Try it: Among the entries below, find the line with "You are a GUI agent. The screenshot is 2560×1440.", then quote it and each following line up to and including the line with "القرآن والعلم (1795, 225)", and nothing else.

The records:
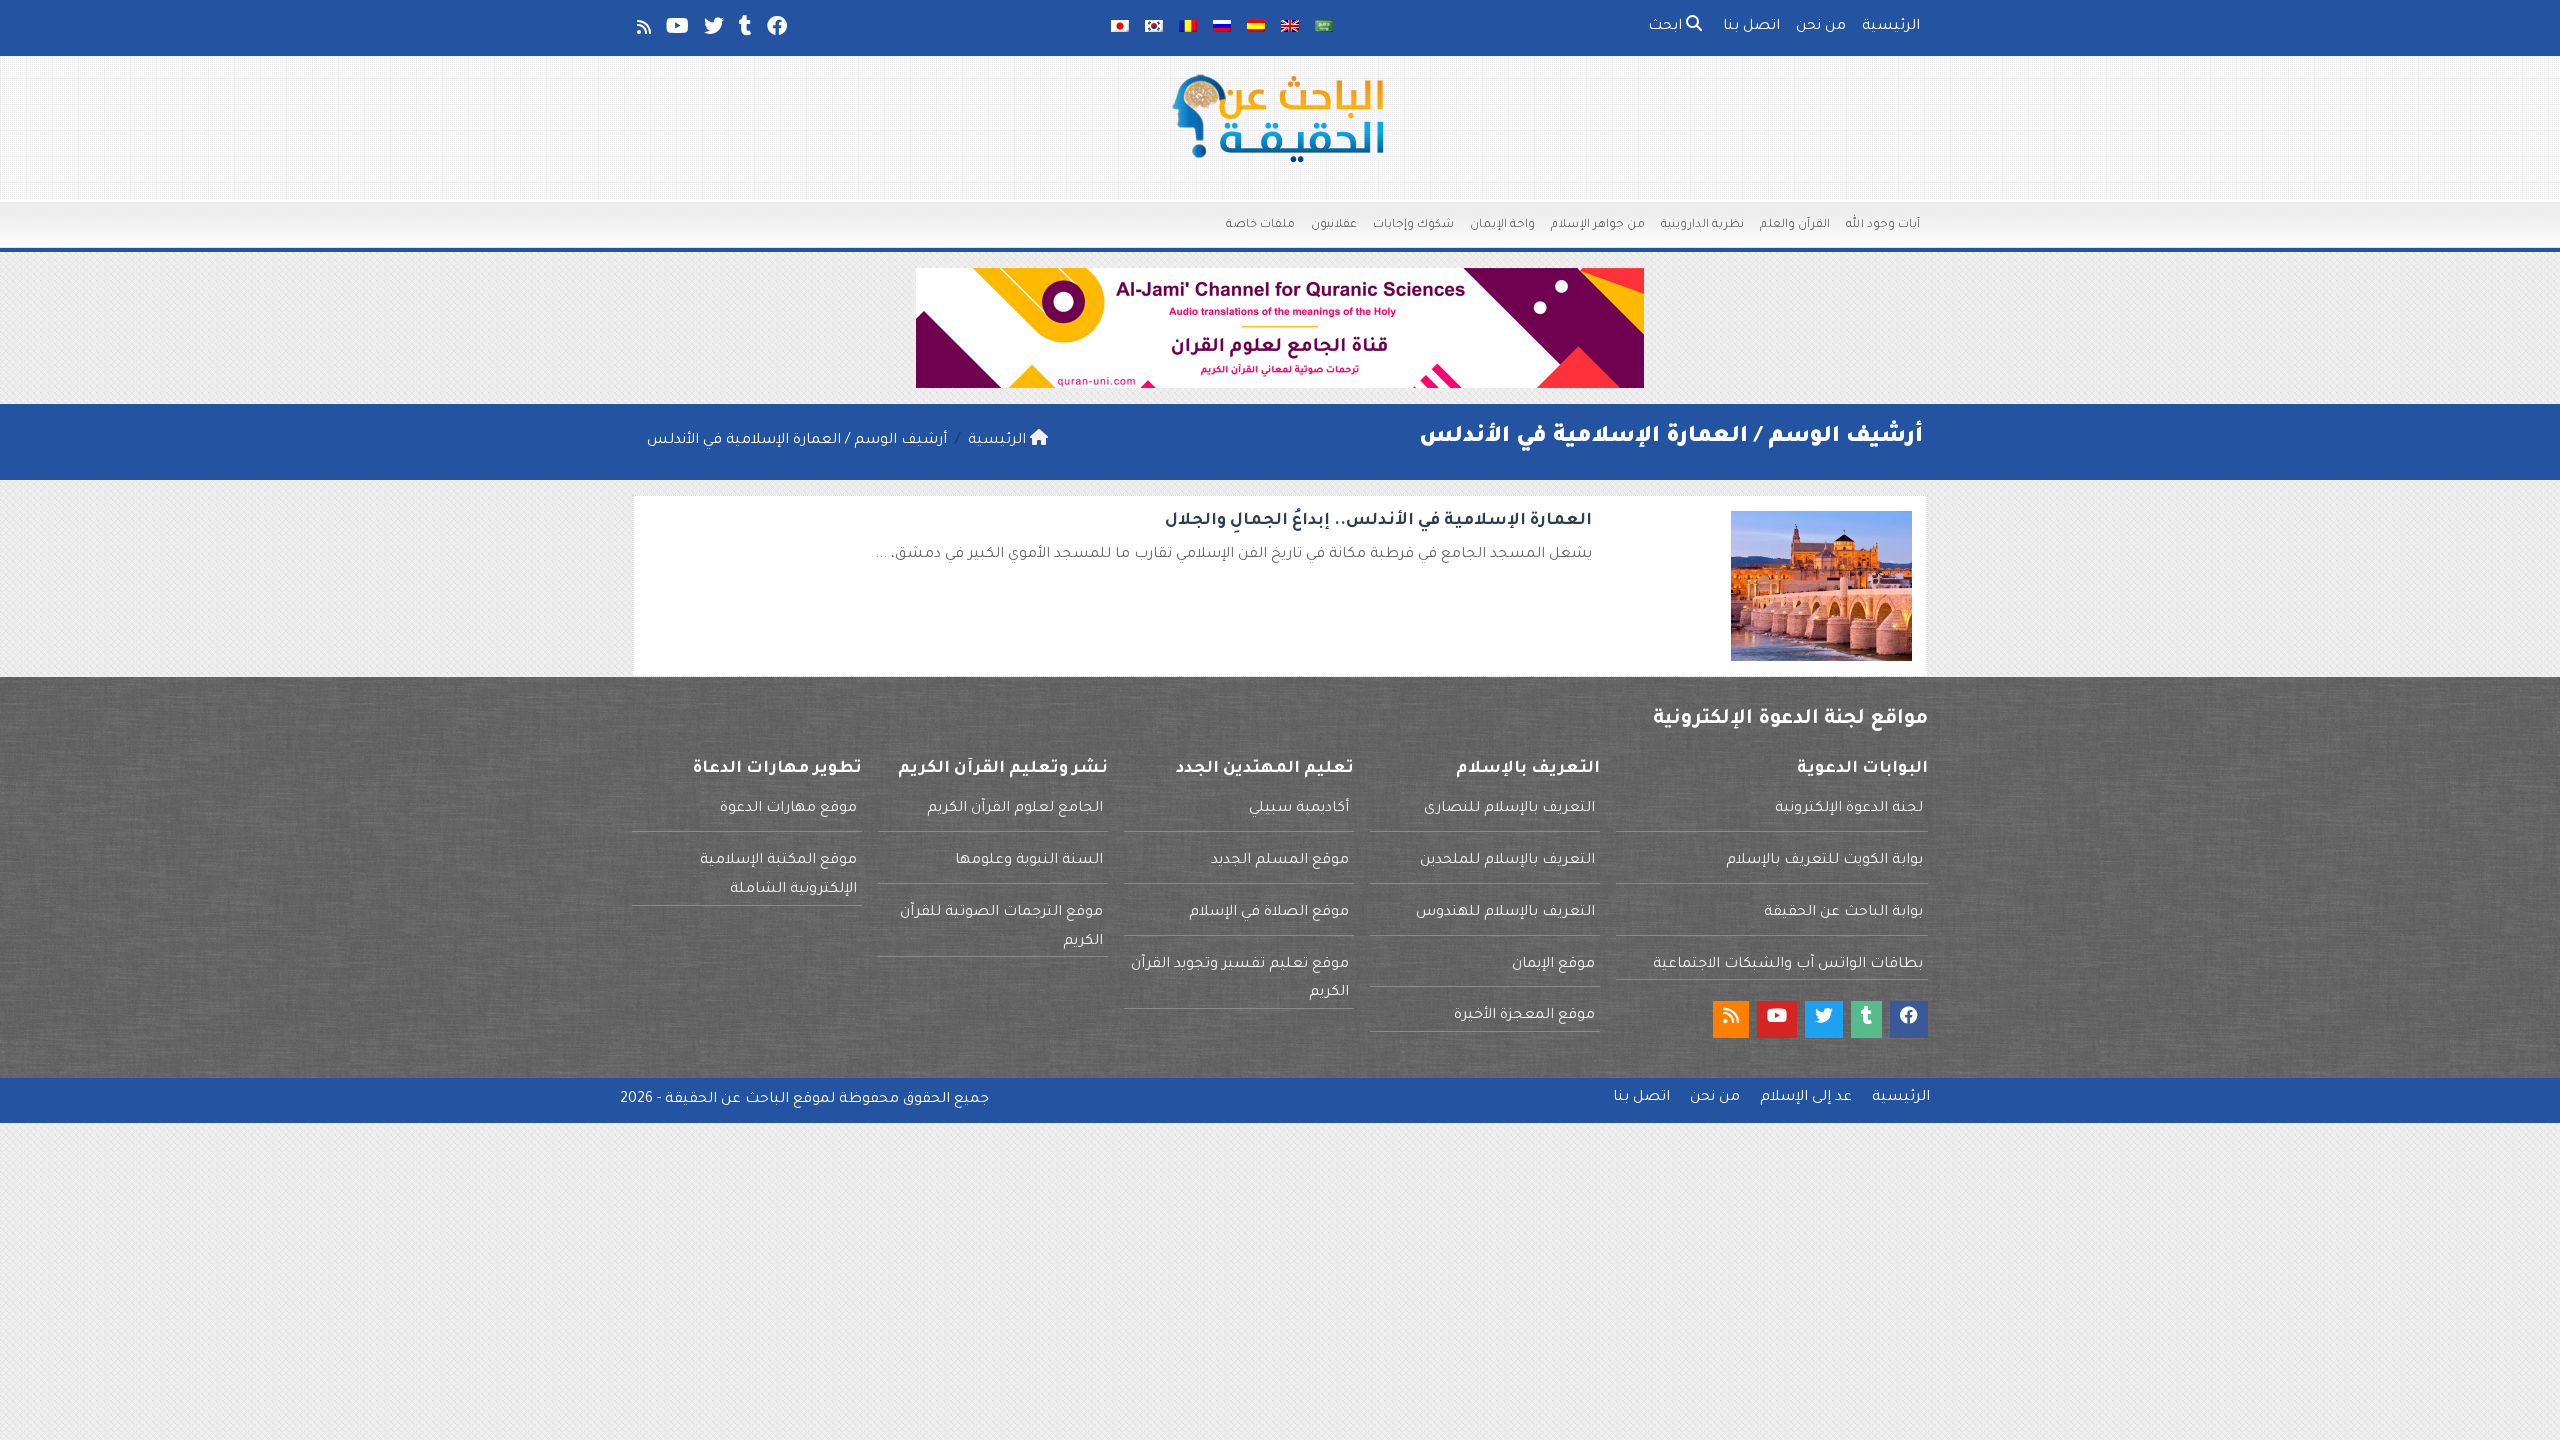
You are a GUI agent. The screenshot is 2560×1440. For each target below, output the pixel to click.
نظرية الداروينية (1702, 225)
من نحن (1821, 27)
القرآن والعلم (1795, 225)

* * *

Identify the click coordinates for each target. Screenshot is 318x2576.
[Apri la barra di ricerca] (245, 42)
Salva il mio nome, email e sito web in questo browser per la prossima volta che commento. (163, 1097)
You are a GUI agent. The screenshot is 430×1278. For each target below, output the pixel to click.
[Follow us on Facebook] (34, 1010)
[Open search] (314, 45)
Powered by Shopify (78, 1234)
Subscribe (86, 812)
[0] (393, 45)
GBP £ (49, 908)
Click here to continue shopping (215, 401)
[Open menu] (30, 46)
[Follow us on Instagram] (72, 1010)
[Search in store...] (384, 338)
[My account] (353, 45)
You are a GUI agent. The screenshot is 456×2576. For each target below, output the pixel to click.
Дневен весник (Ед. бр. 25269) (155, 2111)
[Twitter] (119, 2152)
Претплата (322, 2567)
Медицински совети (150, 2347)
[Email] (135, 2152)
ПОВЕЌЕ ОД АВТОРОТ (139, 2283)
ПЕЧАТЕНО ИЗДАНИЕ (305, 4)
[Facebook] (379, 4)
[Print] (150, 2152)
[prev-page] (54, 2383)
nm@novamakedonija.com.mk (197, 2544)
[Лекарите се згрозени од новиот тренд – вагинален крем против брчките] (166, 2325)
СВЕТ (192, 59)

Problem solution:
You are a GUI agent. The screenshot is 2560×1440. For each target below, output the pixel to click.
نظرية الداروينية (1702, 225)
من نحن (1821, 27)
القرآن والعلم (1795, 225)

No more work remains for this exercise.